El Consejo Dominicano de Unidad Evangélica (CODUE) advirtió que el escenario económico internacional obliga a mantener abierto el debate sobre las reformas estructurales pendientes en la República Dominicana, en un momento en que las medidas económicas anunciadas por las autoridades quedan bajo escrutinio por su capacidad real de responder a una coyuntura marcada por conflictos y volatilidad.

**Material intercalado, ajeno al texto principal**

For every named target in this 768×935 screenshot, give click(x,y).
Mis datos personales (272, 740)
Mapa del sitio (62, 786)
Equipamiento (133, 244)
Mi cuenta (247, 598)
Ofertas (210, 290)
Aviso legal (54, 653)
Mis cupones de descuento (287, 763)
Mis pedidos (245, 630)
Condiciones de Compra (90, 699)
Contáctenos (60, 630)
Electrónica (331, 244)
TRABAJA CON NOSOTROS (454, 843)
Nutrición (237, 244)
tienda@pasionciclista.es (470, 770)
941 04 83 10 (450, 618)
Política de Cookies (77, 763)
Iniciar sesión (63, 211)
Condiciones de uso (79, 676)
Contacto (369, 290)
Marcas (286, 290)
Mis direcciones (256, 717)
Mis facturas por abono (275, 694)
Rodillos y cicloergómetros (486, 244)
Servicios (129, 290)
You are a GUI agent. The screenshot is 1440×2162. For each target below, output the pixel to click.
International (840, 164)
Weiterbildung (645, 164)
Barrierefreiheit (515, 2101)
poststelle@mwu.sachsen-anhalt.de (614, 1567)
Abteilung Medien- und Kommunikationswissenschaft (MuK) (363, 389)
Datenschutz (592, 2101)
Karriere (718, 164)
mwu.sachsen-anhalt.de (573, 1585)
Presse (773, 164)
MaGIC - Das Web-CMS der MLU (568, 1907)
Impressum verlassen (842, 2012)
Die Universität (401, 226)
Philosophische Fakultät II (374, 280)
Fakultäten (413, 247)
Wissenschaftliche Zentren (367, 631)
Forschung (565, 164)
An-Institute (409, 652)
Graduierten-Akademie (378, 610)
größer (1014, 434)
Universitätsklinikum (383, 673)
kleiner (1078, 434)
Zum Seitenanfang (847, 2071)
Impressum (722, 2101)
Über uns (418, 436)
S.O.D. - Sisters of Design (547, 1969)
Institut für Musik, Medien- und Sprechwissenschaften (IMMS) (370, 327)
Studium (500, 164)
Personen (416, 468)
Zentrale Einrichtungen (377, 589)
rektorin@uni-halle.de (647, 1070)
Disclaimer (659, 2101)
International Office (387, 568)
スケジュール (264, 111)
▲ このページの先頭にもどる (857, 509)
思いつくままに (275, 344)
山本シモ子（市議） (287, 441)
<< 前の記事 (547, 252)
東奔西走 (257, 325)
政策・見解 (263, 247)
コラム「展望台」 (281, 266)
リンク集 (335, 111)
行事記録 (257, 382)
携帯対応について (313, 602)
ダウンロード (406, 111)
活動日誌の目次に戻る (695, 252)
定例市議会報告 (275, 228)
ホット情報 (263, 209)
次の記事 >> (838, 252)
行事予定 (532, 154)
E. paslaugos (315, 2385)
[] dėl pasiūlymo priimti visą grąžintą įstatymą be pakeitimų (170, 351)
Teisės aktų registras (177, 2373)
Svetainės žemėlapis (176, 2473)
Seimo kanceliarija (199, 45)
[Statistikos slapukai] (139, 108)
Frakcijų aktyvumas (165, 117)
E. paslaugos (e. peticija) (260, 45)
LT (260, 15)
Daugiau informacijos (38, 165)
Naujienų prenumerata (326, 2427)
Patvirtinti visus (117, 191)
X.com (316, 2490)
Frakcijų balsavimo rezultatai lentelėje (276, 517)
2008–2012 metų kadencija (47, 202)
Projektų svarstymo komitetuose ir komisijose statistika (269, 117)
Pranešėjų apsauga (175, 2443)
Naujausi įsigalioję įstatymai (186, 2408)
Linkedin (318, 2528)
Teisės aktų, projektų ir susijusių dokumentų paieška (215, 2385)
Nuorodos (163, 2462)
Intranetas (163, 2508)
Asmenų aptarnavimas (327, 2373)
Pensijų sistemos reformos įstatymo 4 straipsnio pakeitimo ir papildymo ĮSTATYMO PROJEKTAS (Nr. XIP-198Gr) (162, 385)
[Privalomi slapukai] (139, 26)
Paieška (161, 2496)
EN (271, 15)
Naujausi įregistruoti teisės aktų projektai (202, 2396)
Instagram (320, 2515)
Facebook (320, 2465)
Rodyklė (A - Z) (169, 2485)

Feliciano Lacen Custodio, presidente de la entidad, afirmó que el país debe seguir avanzando en transformaciones dirigidas a elevar la productividad, la competitividad y la generación de oportunidades. Recordó, además, que CODUE ya había advertido desde el inicio de la actual crisis internacional sobre la necesidad de adoptar medidas preventivas para mitigar los impactos externos, al señalar que economías abiertas y de menor tamaño como la dominicana son más vulnerables a las fluctuaciones de los mercados internacionales.
La organización sostuvo que corresponde al Estado aplicar políticas públicas que reduzcan los efectos de las crisis económicas sobre la población, en especial sobre los grupos más vulnerables, y llamó a reforzar el diálogo entre el sector público, el empresariado y las organizaciones sociales. Con ese planteamiento, CODUE vuelve a situar en primer plano la demanda de concertación y de respuestas estructurales frente a un escenario que sigue presionando la estabilidad interna y a distintos sectores productivos.